*What you should do*. Could you write out the records below exactly as they appear, leaving out any pictures?

*Material supplied*.
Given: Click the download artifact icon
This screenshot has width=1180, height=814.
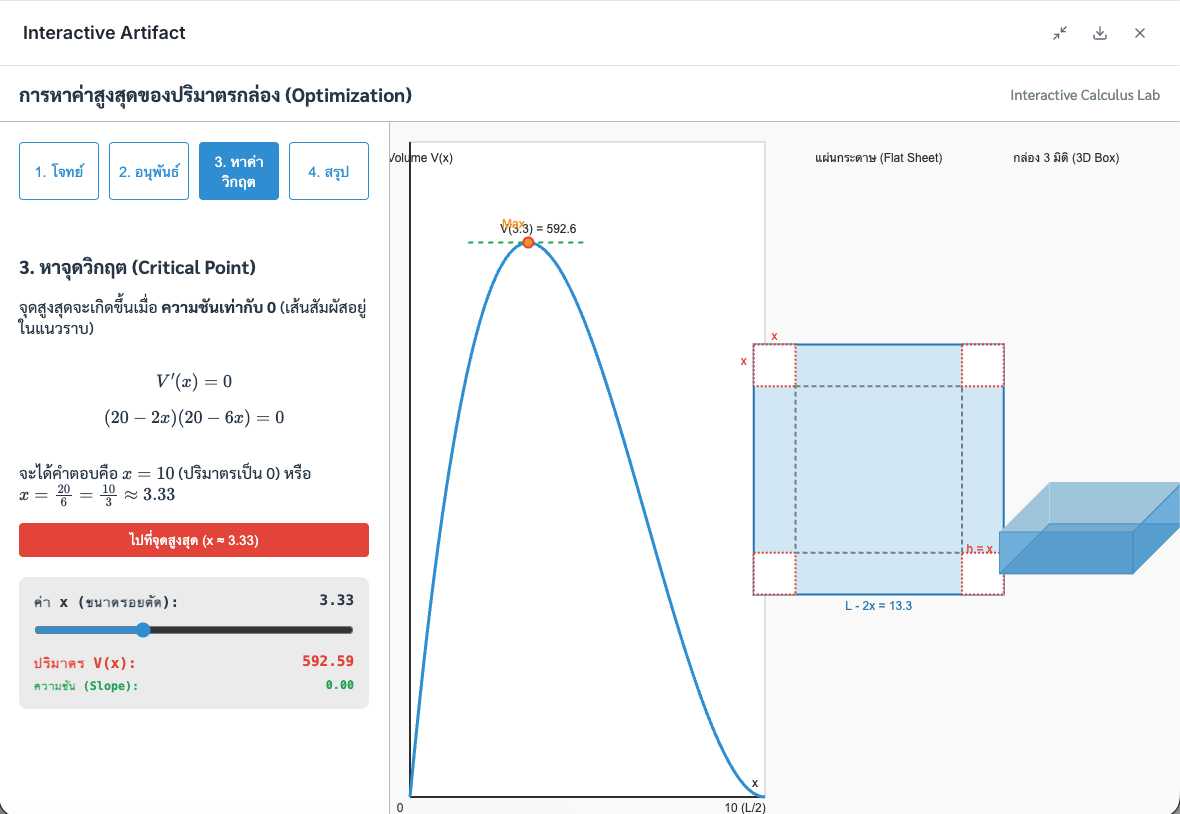Looking at the screenshot, I should [x=1100, y=33].
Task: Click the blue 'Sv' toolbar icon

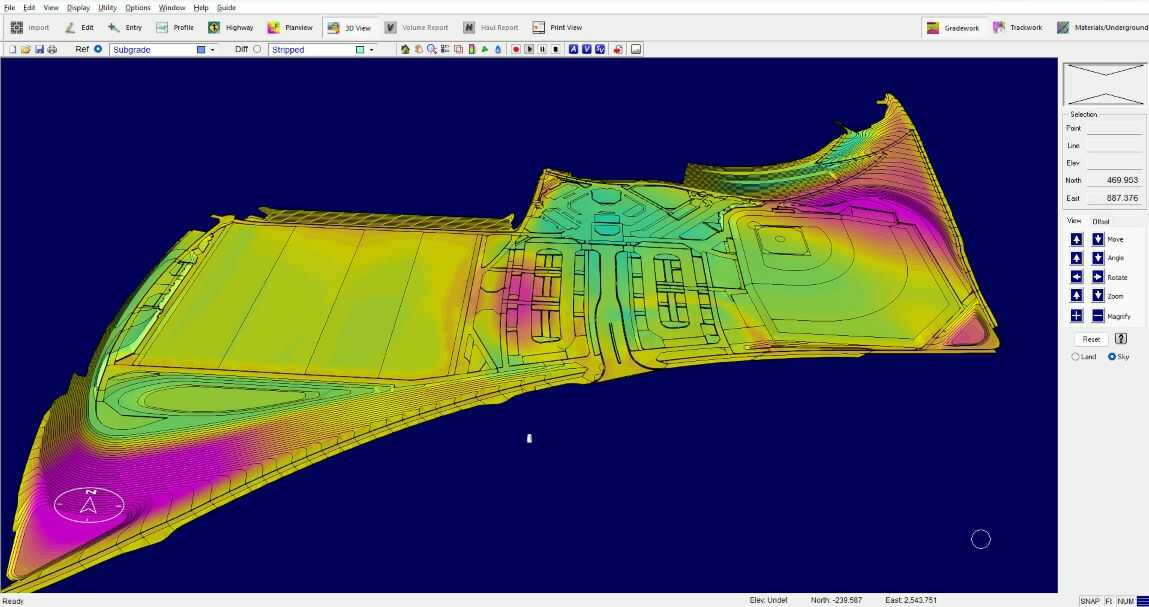Action: [600, 49]
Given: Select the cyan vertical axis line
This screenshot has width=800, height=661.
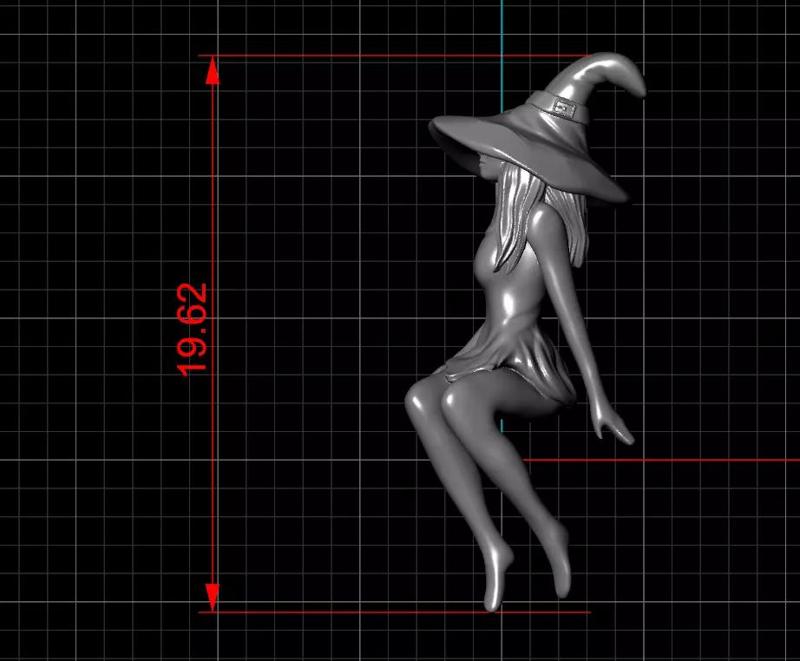Looking at the screenshot, I should [x=500, y=60].
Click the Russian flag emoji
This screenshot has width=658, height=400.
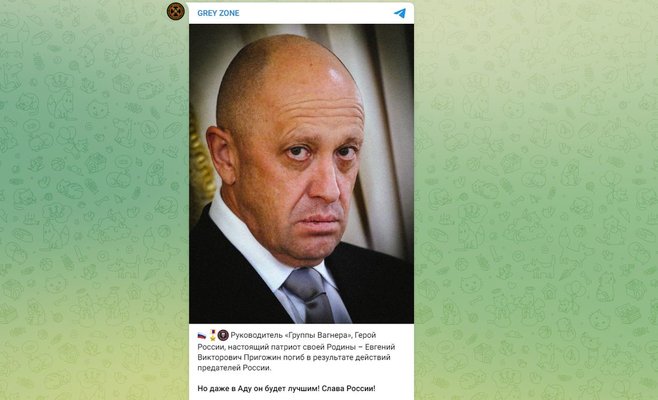(202, 335)
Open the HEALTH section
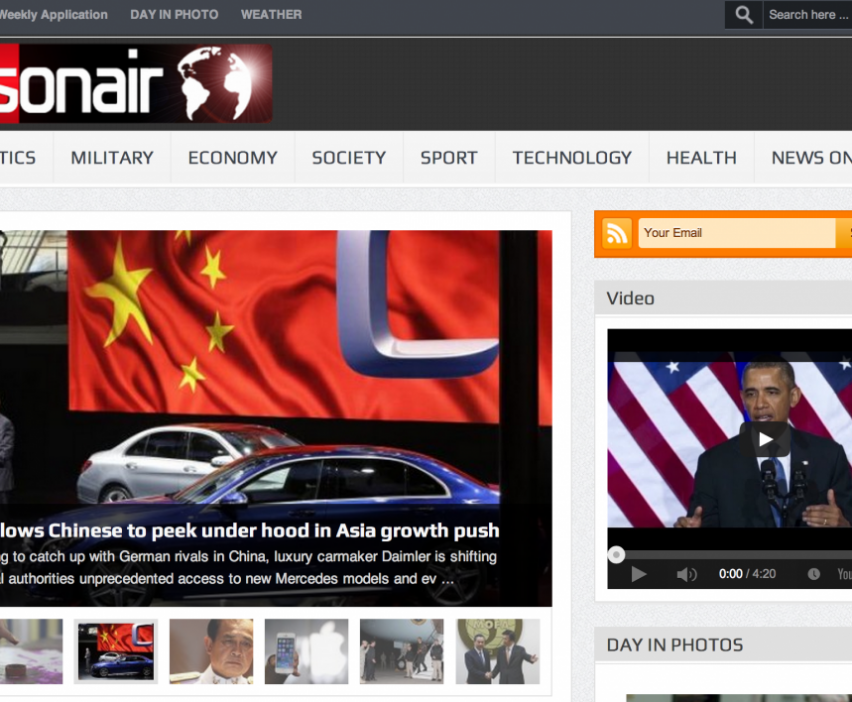852x702 pixels. 701,158
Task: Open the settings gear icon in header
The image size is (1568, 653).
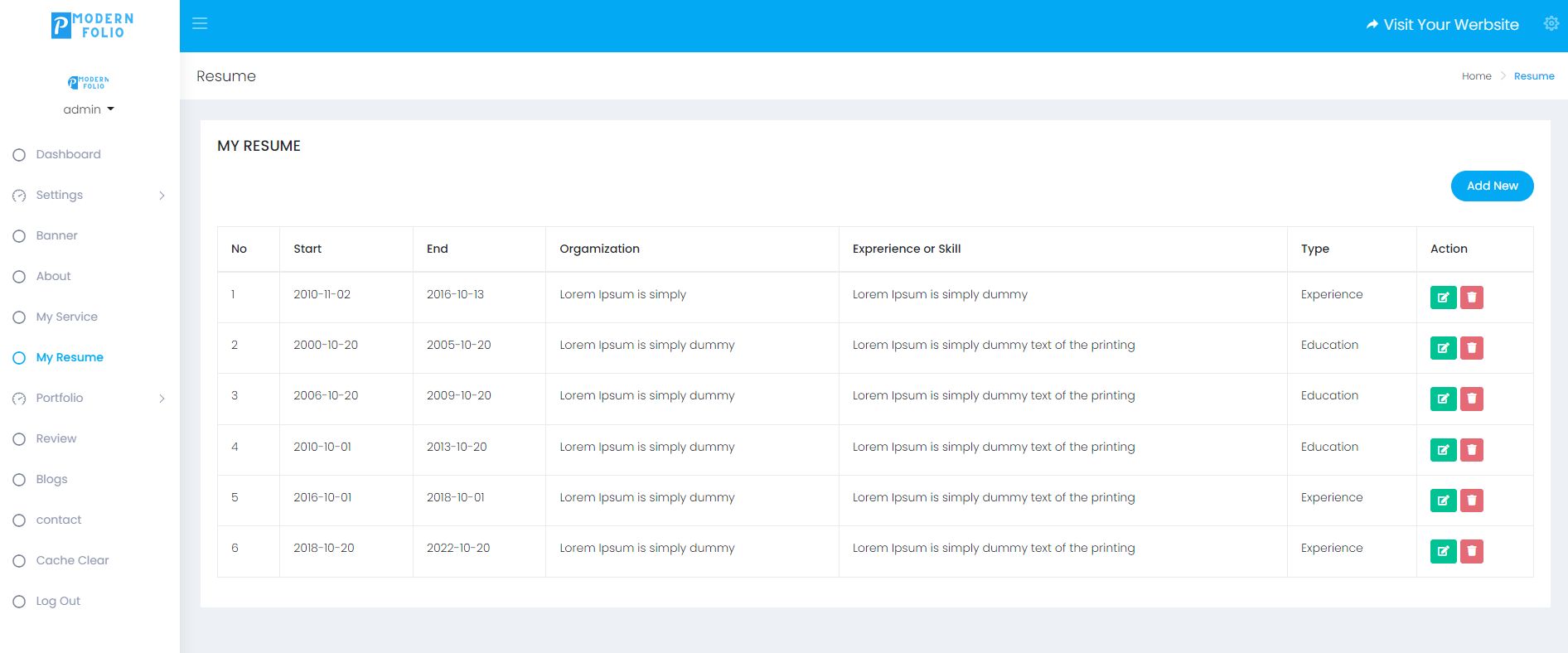Action: pos(1551,24)
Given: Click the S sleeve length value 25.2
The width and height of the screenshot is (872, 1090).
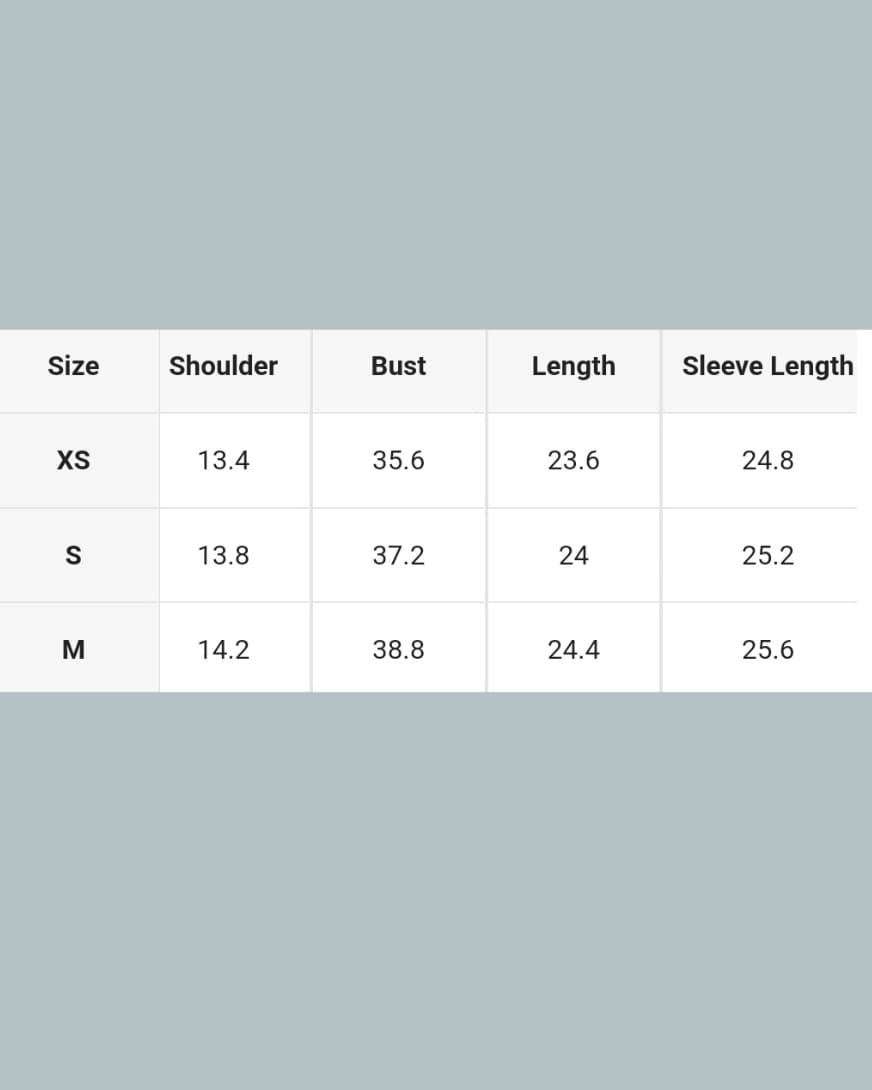Looking at the screenshot, I should [x=767, y=555].
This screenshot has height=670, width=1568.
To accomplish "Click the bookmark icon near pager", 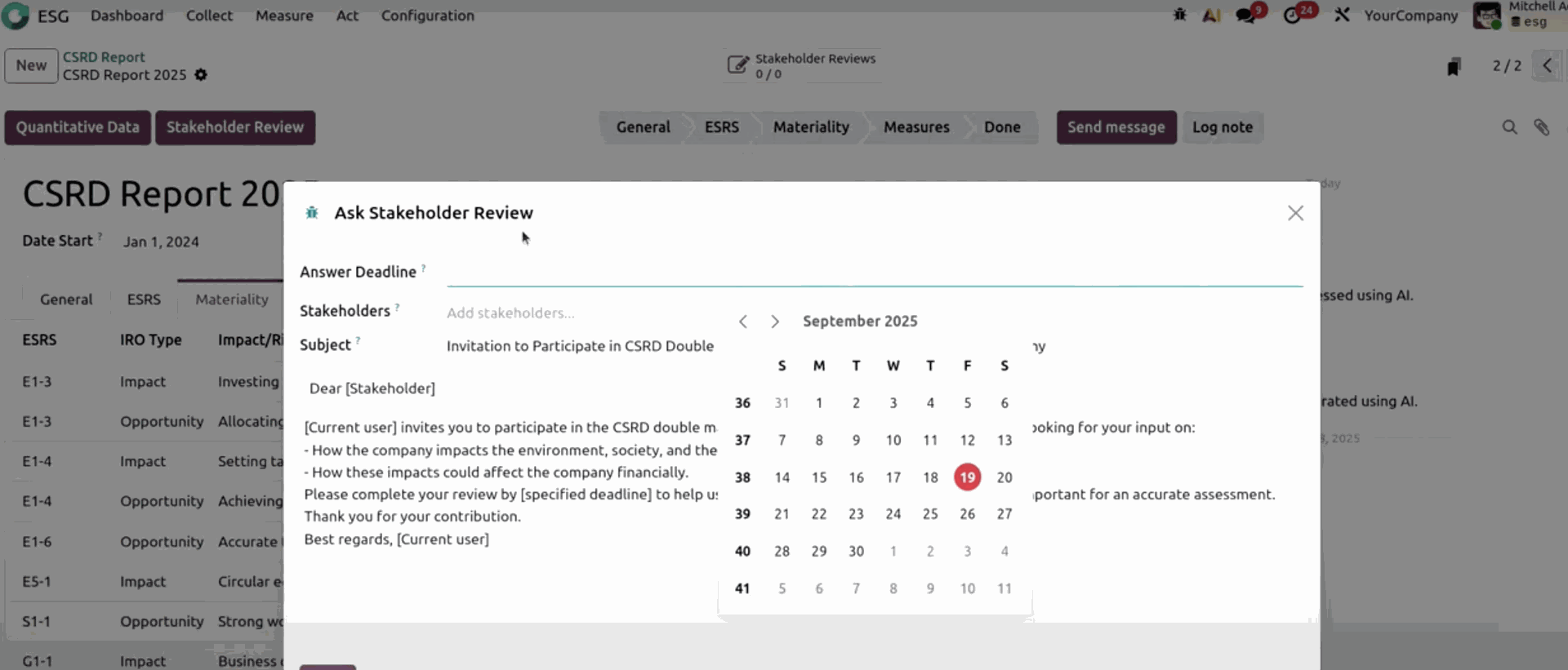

*Worked solution*.
Given: Click the download artifact icon
This screenshot has width=1180, height=814.
Looking at the screenshot, I should [x=1100, y=33].
Task: Click the blue 'Sv' toolbar icon

Action: [600, 49]
Given: Select the cyan vertical axis line
This screenshot has width=800, height=661.
Looking at the screenshot, I should [x=500, y=60].
Click the Russian flag emoji
This screenshot has width=658, height=400.
(202, 335)
Open the HEALTH section
852x702 pixels. 701,158
Task: Open the settings gear icon in header
The image size is (1568, 653).
Action: pos(1551,24)
Given: Click the S sleeve length value 25.2
The width and height of the screenshot is (872, 1090).
Looking at the screenshot, I should [x=767, y=555].
This screenshot has height=670, width=1568.
To accomplish "Click the bookmark icon near pager", 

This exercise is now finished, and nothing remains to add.